An explosion at a restaurant in downtown Kabul on Monday killed at least seven people and wounded about a dozen more, police and an Italian charity said. The blast happened in the Shahr-e-Naw district, and Afghan authorities said the cause was under investigation.
Kabul police command spokesman Khalid Zadran said the restaurant was a Chinese restaurant in the Shahr-e-Naw district and that the blast occurred near the restaurant’s kitchen. He said the restaurant was jointly owned by an Afghan man, a Chinese national and his wife, and that the restaurant was popular with Chinese Muslims.
Zadran said one Chinese national and six Afghans were killed, and he said several others were wounded. He added that the cause of the blast had not been officially identified and was still being investigated.
The Italian charity EMERGENCY said its surgical center in Kabul, located near the site of the explosion, received 20 people from the blast, including seven who were already dead. EMERGENCY said the number of casualties was still provisional.
Dejan Panic, EMERGENCY’s country director in Afghanistan, said the injured included four women and a child. He said the wounded, some of whom were being assessed for surgery, had suffered lacerations and bruises.

Saved entries
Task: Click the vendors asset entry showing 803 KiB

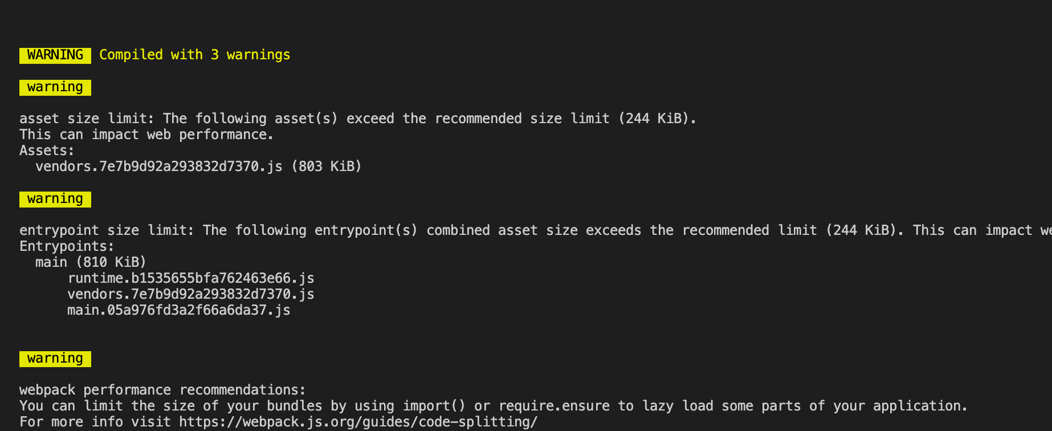Action: click(198, 166)
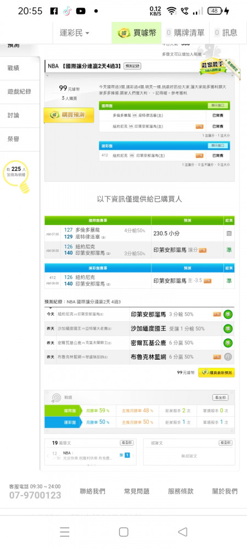Open 討論 in the sidebar
Image resolution: width=247 pixels, height=549 pixels.
point(14,115)
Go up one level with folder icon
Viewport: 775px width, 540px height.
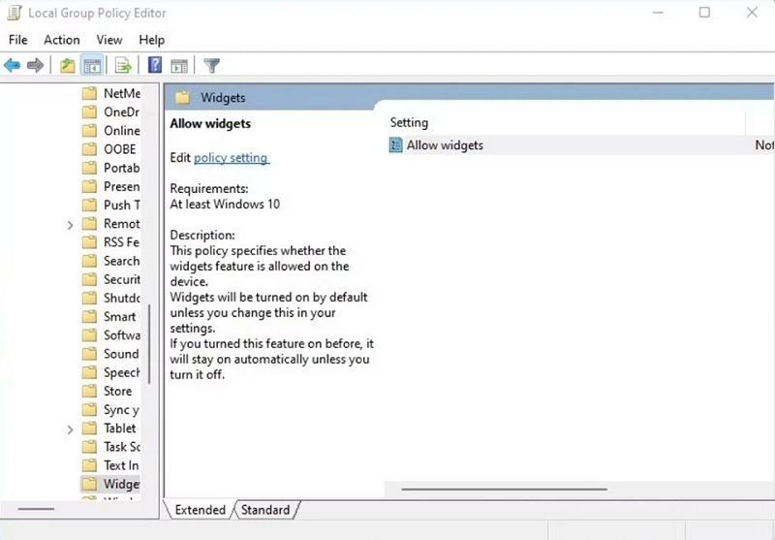click(67, 66)
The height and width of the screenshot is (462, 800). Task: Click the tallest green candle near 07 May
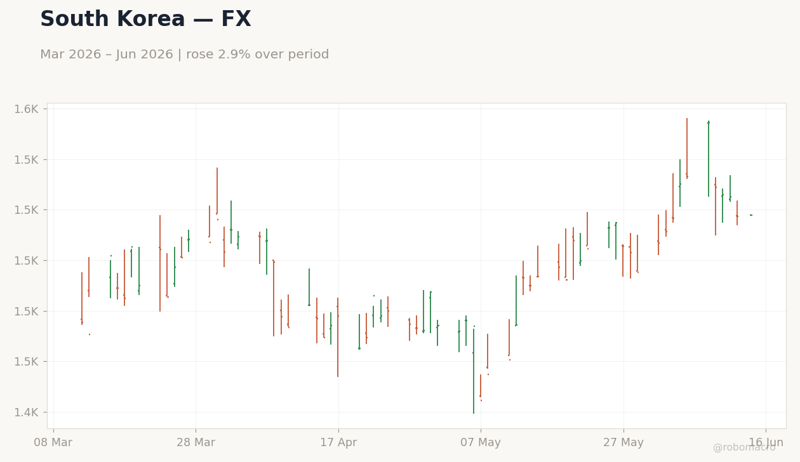click(474, 371)
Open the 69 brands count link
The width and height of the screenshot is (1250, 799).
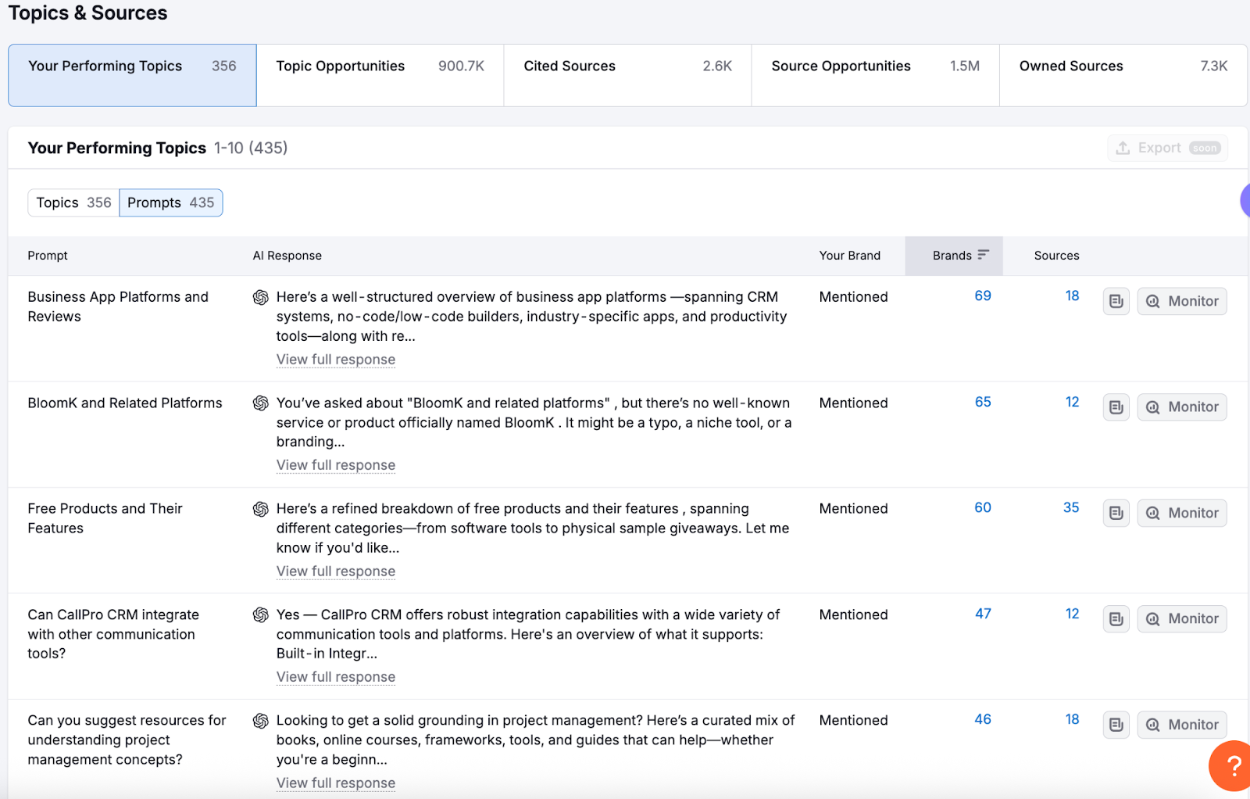tap(983, 296)
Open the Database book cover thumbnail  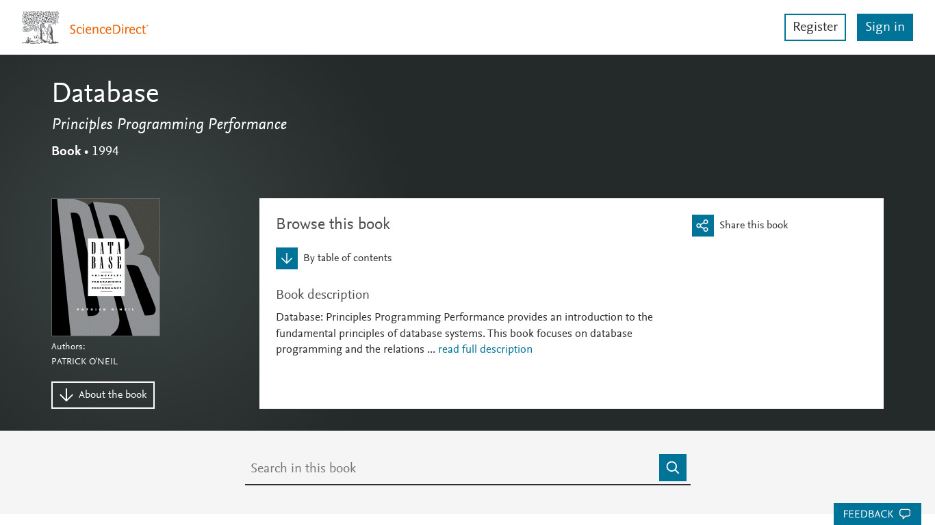pos(105,267)
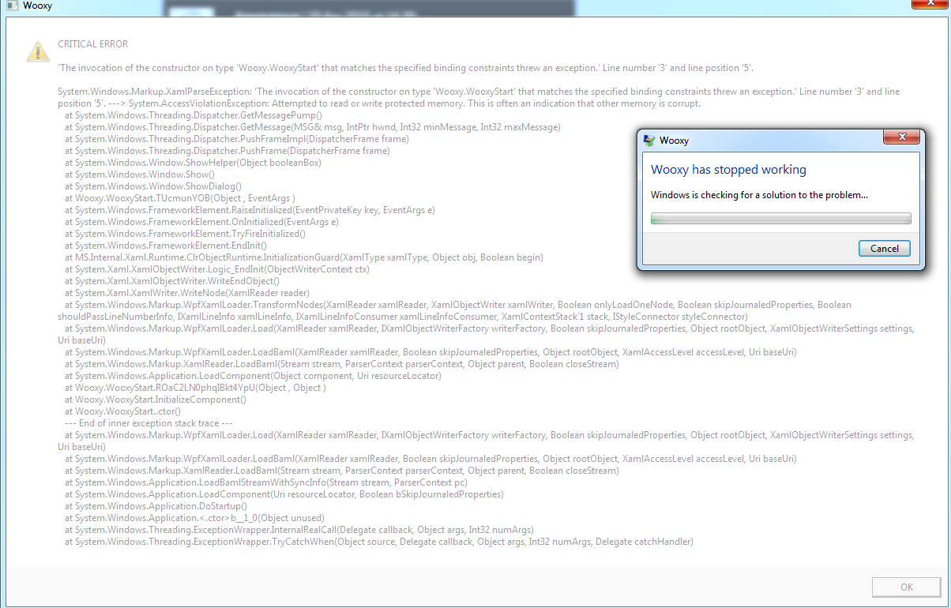951x608 pixels.
Task: Click the yellow warning triangle icon
Action: point(37,51)
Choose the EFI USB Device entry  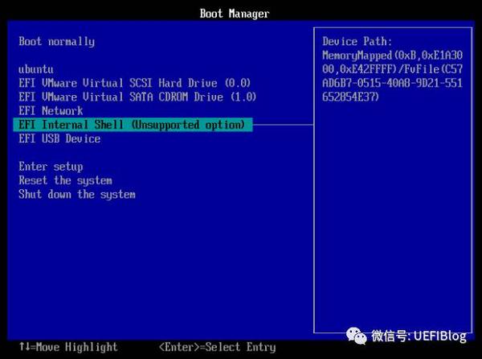pos(59,138)
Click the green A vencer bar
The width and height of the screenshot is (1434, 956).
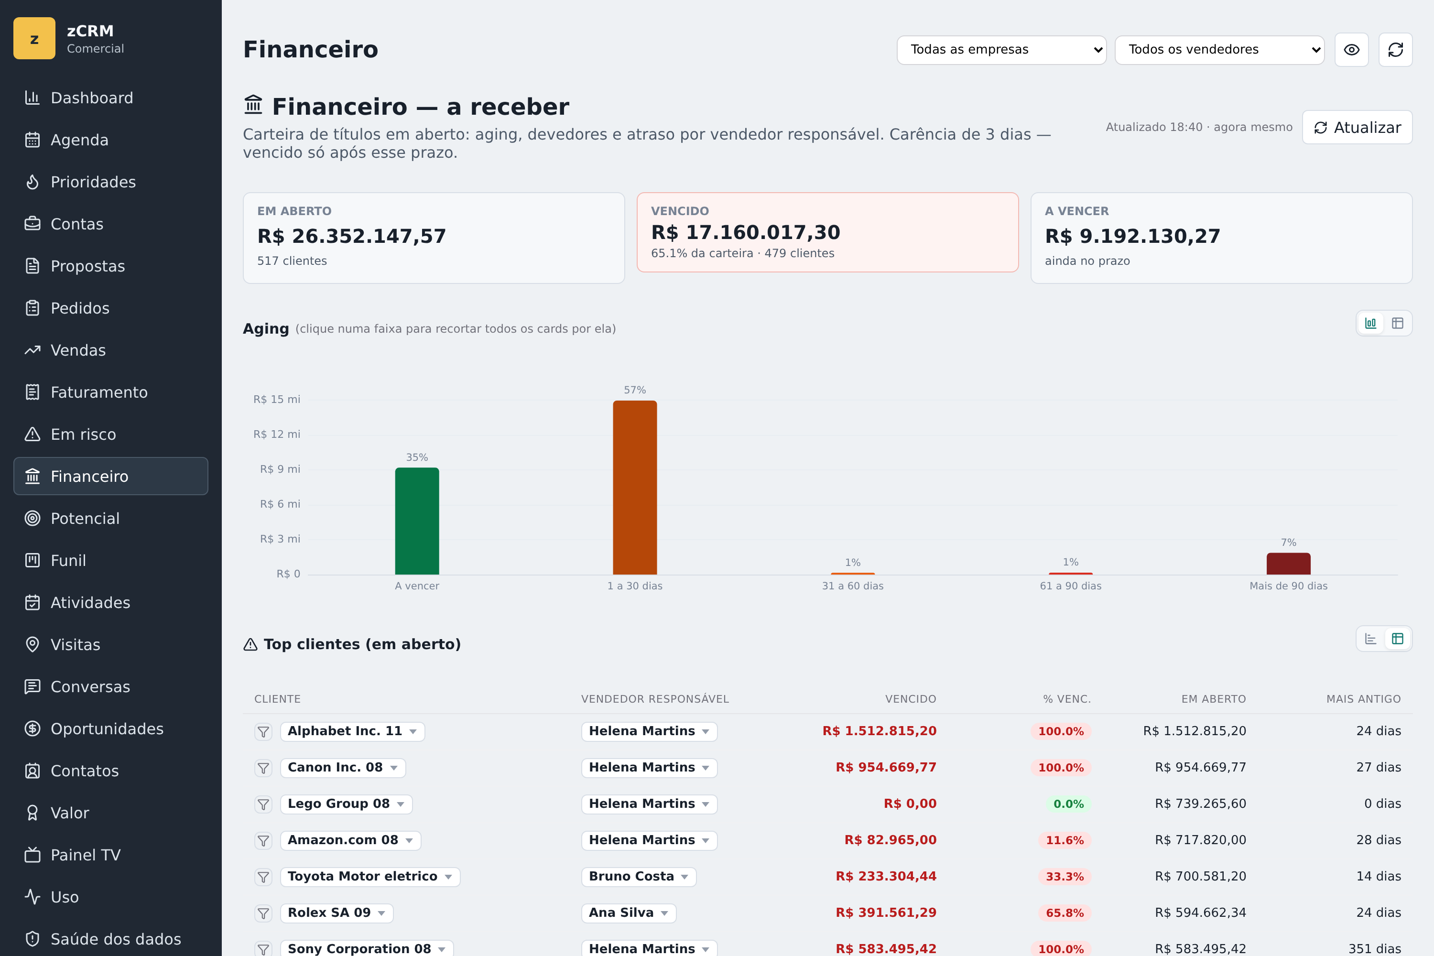pos(417,521)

> _Set of tasks_
• A. Repeat the Kabul restaurant blast report word for word, starting with "Zadran said one" and going on through "still being investigated.".
• B. Answer these questions from the Kabul restaurant blast report:
(i) In which district of Kabul did the blast happen?
(ii) According to Khalid Zadran, how many Afghans were killed?
(iii) How many people from the blast did EMERGENCY's surgical center receive?
• C. Carry on the Kabul restaurant blast report from its last sentence.
The listing has no role here.

> _Answers to this exercise_
• A.
Zadran said one Chinese national and six Afghans were killed, and he said several others were wounded. He added that the cause of the blast had not been officially identified and was still being investigated.

• B.
(i) Shahr-e-Naw
(ii) Six
(iii) 20

• C.
China’s state broadcaster CCTV said two Chinese people were seriously injured and a security guard was killed in the blast. Local television station Tolo News aired footage showing people running and walking in the street, with smoke and dust billowing behind them.
Pakistan’s president, Asif Ali Zardari, “strongly condemned the bomb blast at a Chinese restaurant in Kabul,” according to a statement from his office. The statement said Zardari accused Afghanistan’s Taliban government of failing to honor ceasefire agreements, “particularly the obligation to prevent the use of Afghan soil for the export of terrorism,” and said “no terrorist groups should be allowed safe havens in Afghanistan.”
Zardari also said that “terrorists operating out of Afghan soil” had affected other neighboring countries and singled out Tajikistan, his office said. Tajik authorities said Monday that their border guards had killed four gunmen who crossed into Tajikistan from Afghanistan overnight, while Afghan authorities said the four were drug smugglers.
The blast came amid strained relations between Pakistan and Afghanistan in recent months, including fighting in October that left dozens dead before Qatar brokered a ceasefire, according to the Associated Press report.